Dal 1945, finita la guerra, che mi lasciò orfano di un padre medaglia d’oro della Resistenza, ho partecipato a tutte le celebrazio-ni del 25 aprile e, raggiunta l’età della ragione ho capito sempre di più il senso dei discorsi che ascoltavo in quelle manifestazioni. Crescendo mi sono domandato perché, sempre di più col passare degli anni, molti oratori parlassero di riconciliare il Paese e “perdonare”. Mi domandavo, e mi domando ancora, perdonare chi e perché?

Premetto che sono cattolico di battesimo ma assai poco di dottrina e forse le domande che mi pongo, a chi cattolico lo è davvero, appariranno ingenue, certo a un laico no. Per me, perché laico, il perdono esiste poco ma quello che invece esiste profondamente è il desiderio di pace e dunque la totale mancanza di spirito vendicativo. Dunque, nei confronti di chi ha ucciso, torturato, incarcerato ingiustamente non chiedo vendetta ma solo giustizia per le vittime e, dove e quando è possibile, risarcimento anche morale. Dai molti palchi di queste celebrazioni ho sentito invece spesso, troppo spesso, parlare di perdono come condizione di “pacificazione” del Paese.
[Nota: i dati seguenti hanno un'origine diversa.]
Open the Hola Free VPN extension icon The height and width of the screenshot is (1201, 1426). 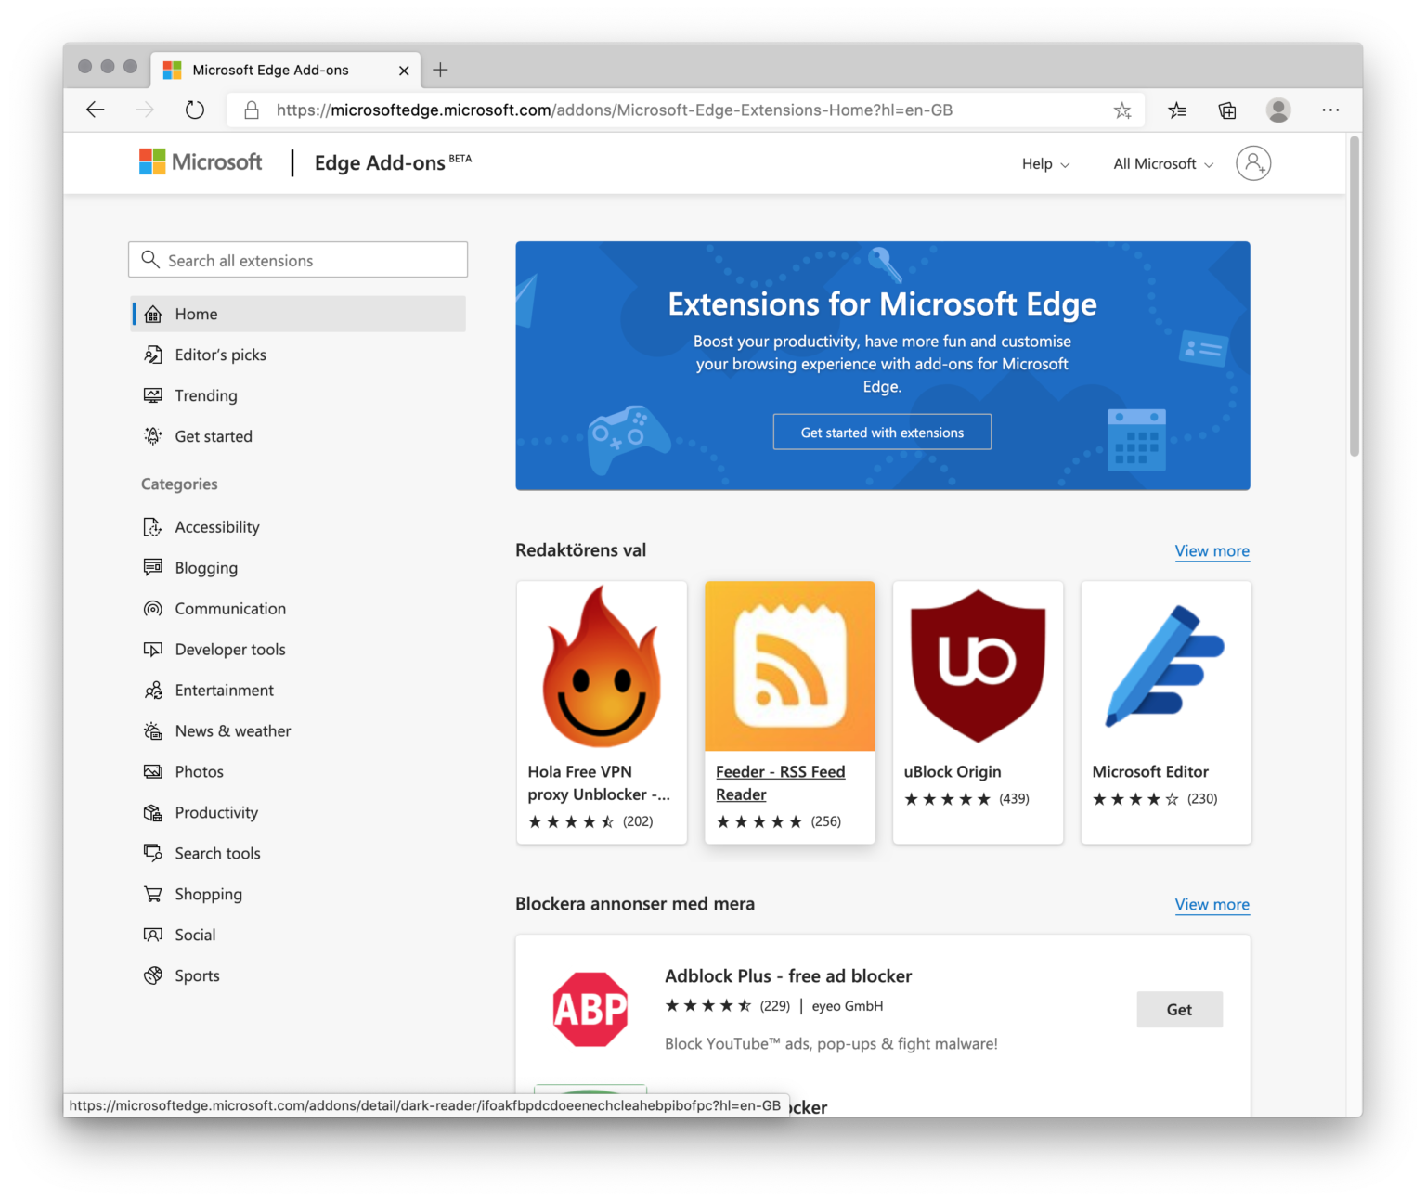click(x=601, y=665)
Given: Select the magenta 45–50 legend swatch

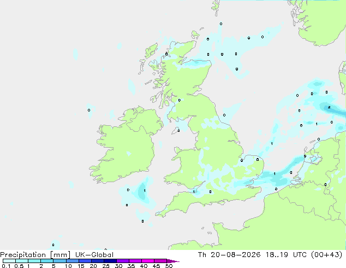Looking at the screenshot, I should click(x=160, y=261).
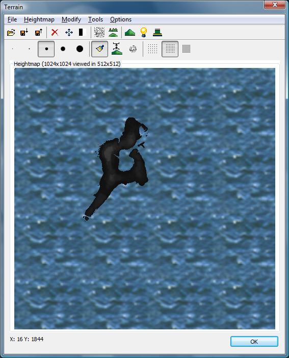The height and width of the screenshot is (358, 289).
Task: Click the import heightmap disk icon with down arrow
Action: coord(24,32)
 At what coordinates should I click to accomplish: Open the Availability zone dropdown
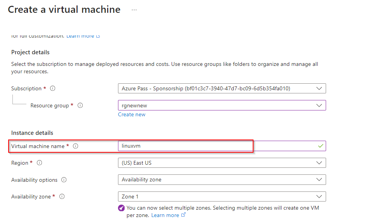[x=222, y=196]
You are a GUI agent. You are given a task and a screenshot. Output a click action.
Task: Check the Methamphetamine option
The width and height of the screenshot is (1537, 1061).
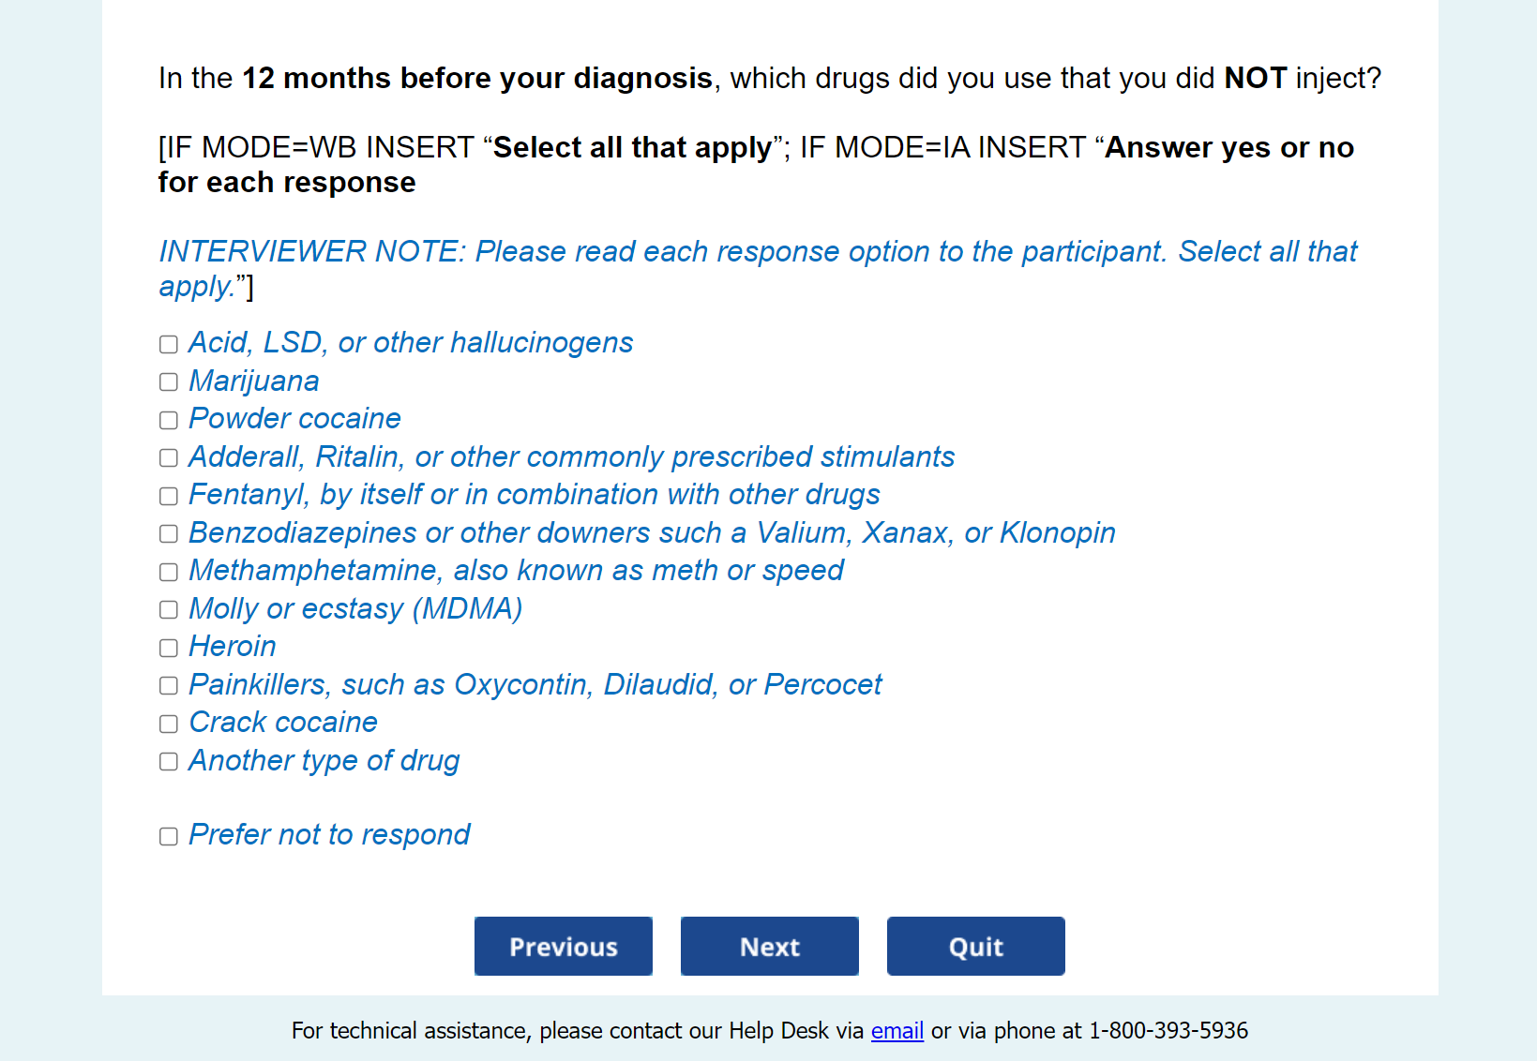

Dunque come prima cosa, oggi mi domando se possa esistere il perdono nei confronti di persone per la stragrande maggioranza morte, come lo sono ormai quasi tutte le loro vittime. Il perdono, come la vendetta sono spiriti che albergano sostanzialmente nel cuore dei vivi, speriamo una minoranza, che talvolta li tramandano ai loro eredi e, così com’è fatto l’uomo, odio e vendetta sono eredità che valicano le generazioni e che, anche se vi potesse essere, non sono attenuati da alcun “perdono”. Odio e vendetta, dicono gli storici, raramente oltrepassano le tre generazioni a meno che non siano odii secolari ma perché siano secolari debbono essere rinfocolati.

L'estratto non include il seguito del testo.